- Data provided

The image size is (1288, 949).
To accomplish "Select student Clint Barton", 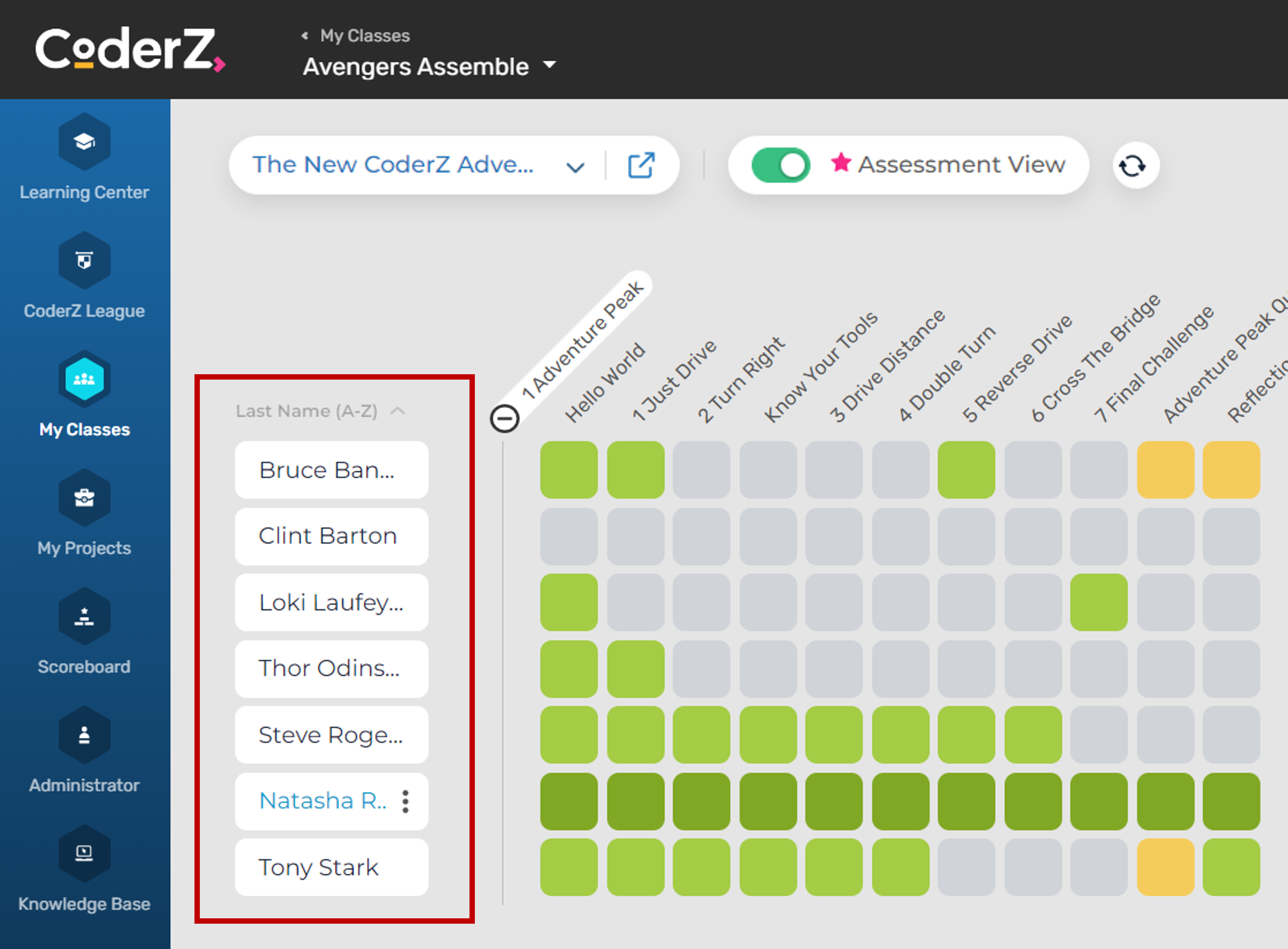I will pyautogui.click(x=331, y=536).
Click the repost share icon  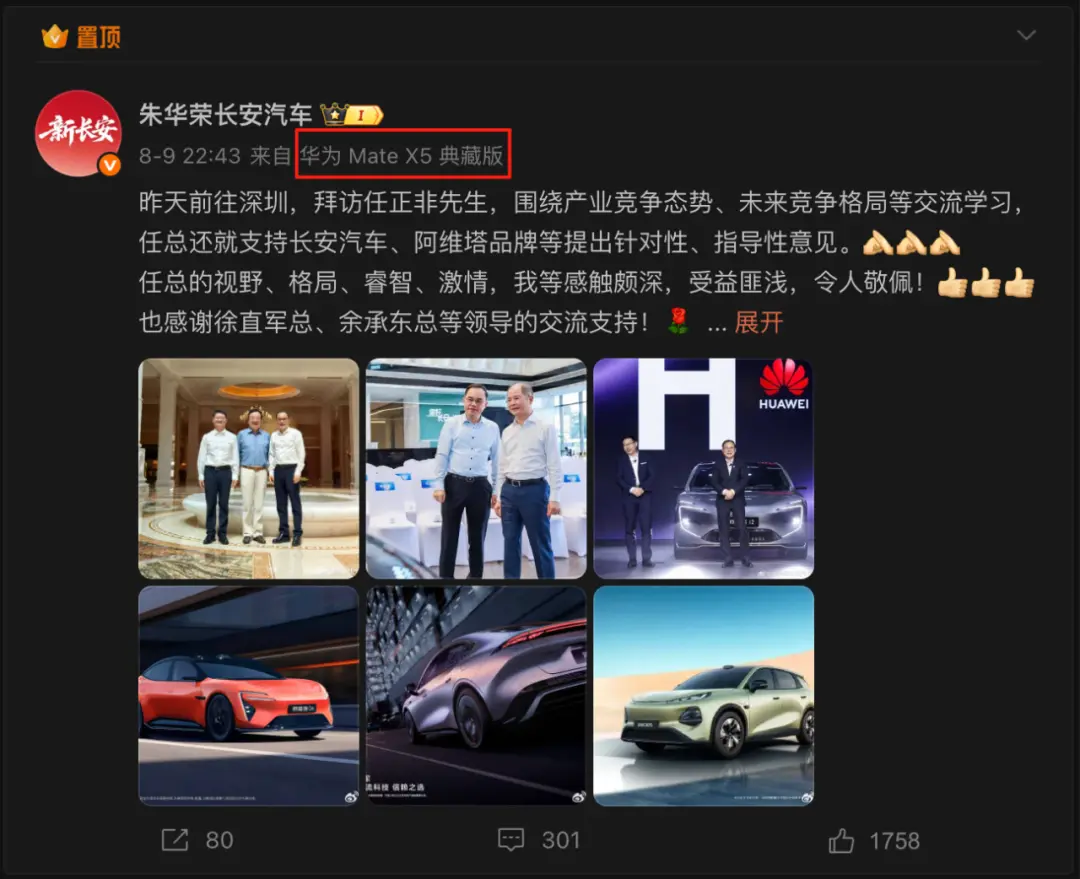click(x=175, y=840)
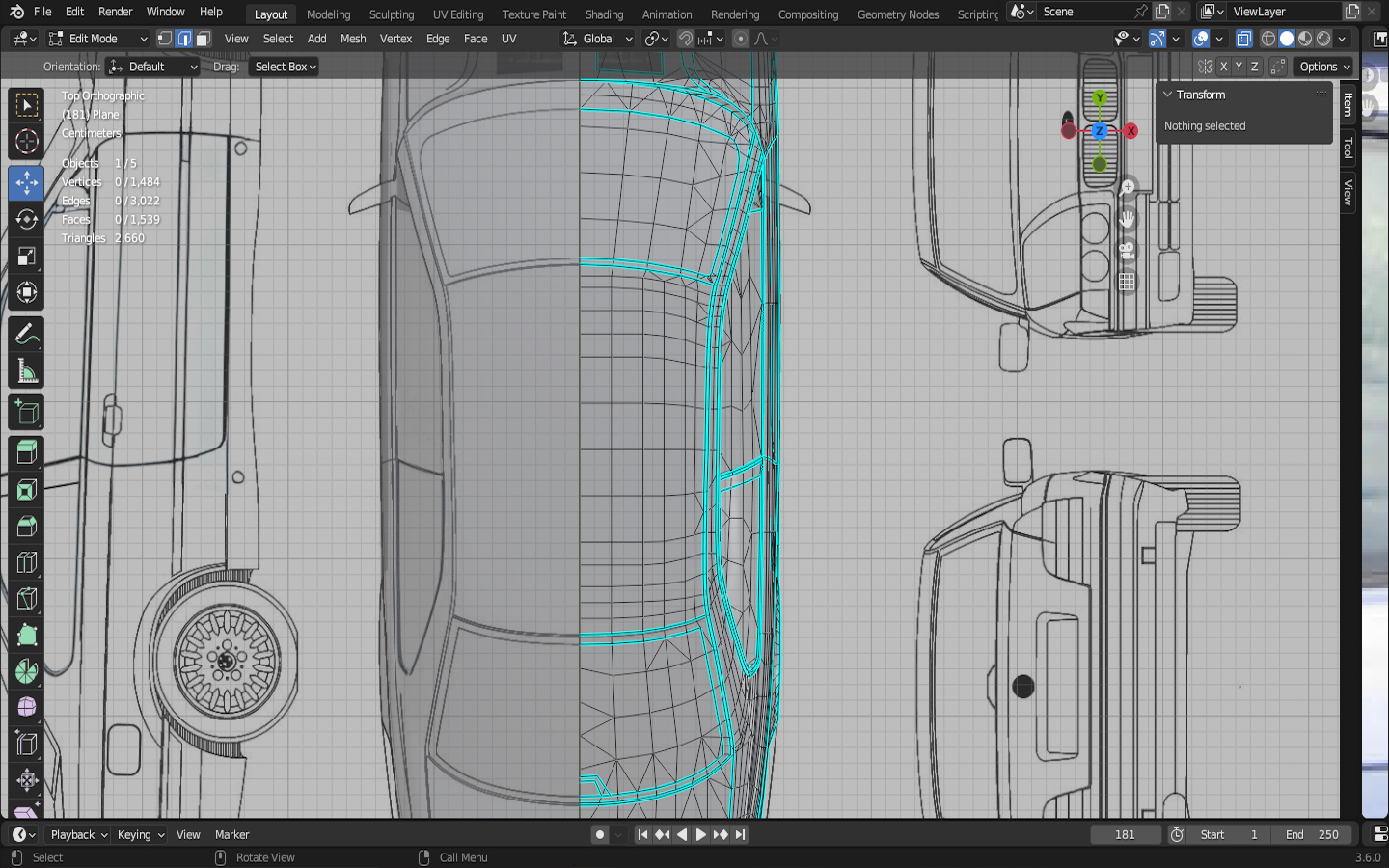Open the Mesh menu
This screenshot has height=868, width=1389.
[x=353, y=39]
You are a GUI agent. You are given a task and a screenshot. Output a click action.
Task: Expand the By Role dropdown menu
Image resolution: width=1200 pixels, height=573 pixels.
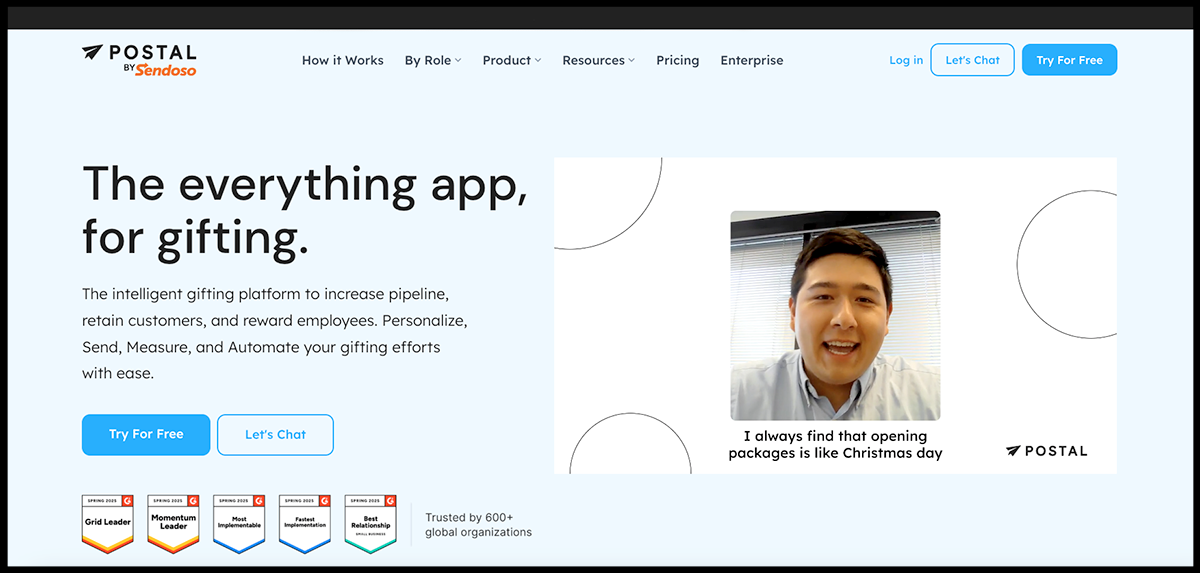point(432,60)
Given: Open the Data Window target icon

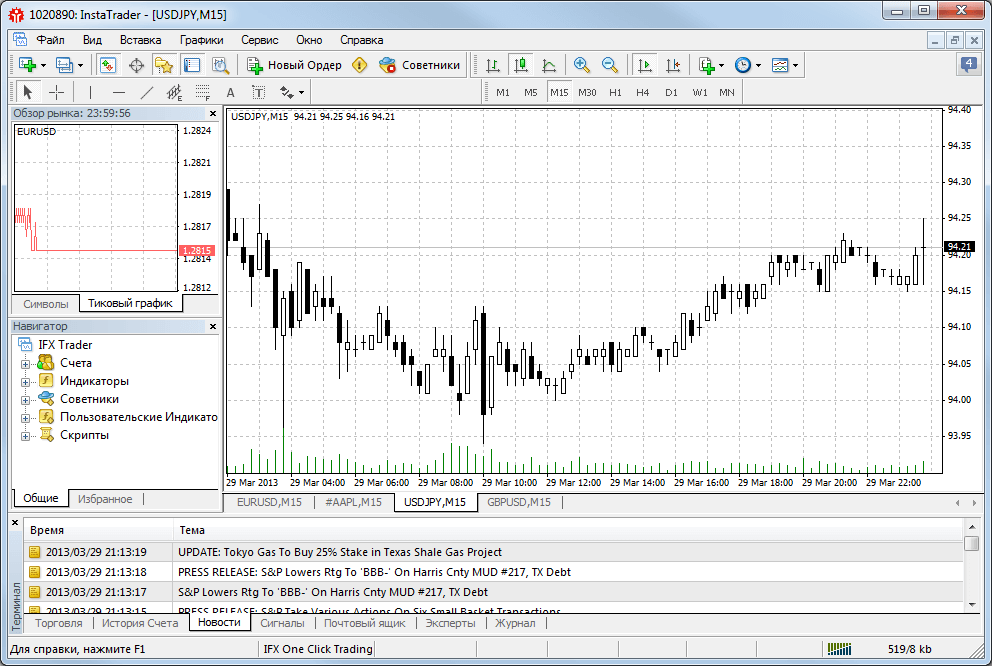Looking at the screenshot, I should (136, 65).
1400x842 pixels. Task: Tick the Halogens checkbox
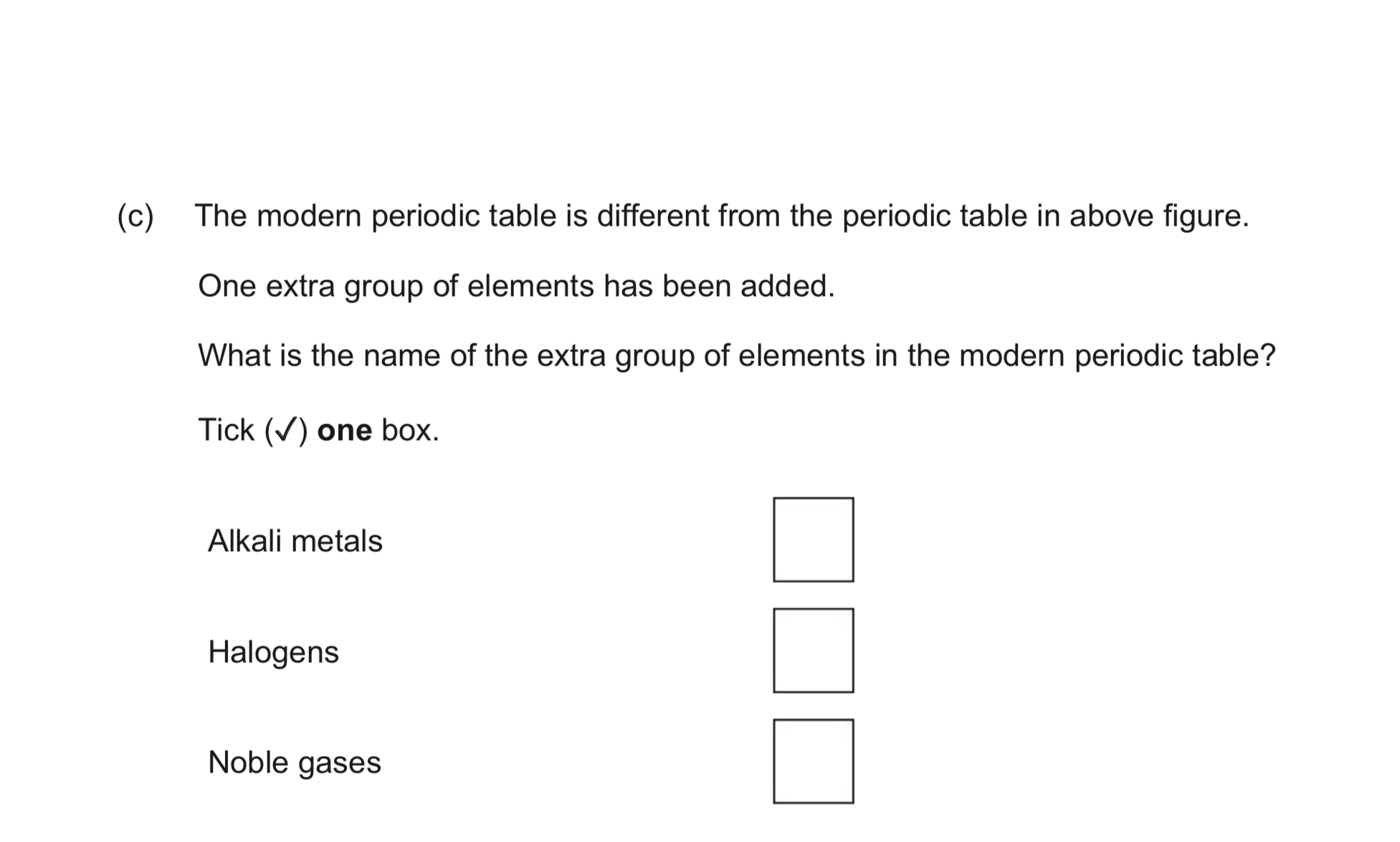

- Directions
In the entries above, find the line containing "Image resolution: width=1200", then please retype it and every line after it through the last, exactly as written, omitting pictures.

- Exercise result
Image resolution: width=1200 pixels, height=573 pixels.
point(432,60)
Given: Open the Data Window target icon

Looking at the screenshot, I should (136, 65).
1400x842 pixels. Task: Tick the Halogens checkbox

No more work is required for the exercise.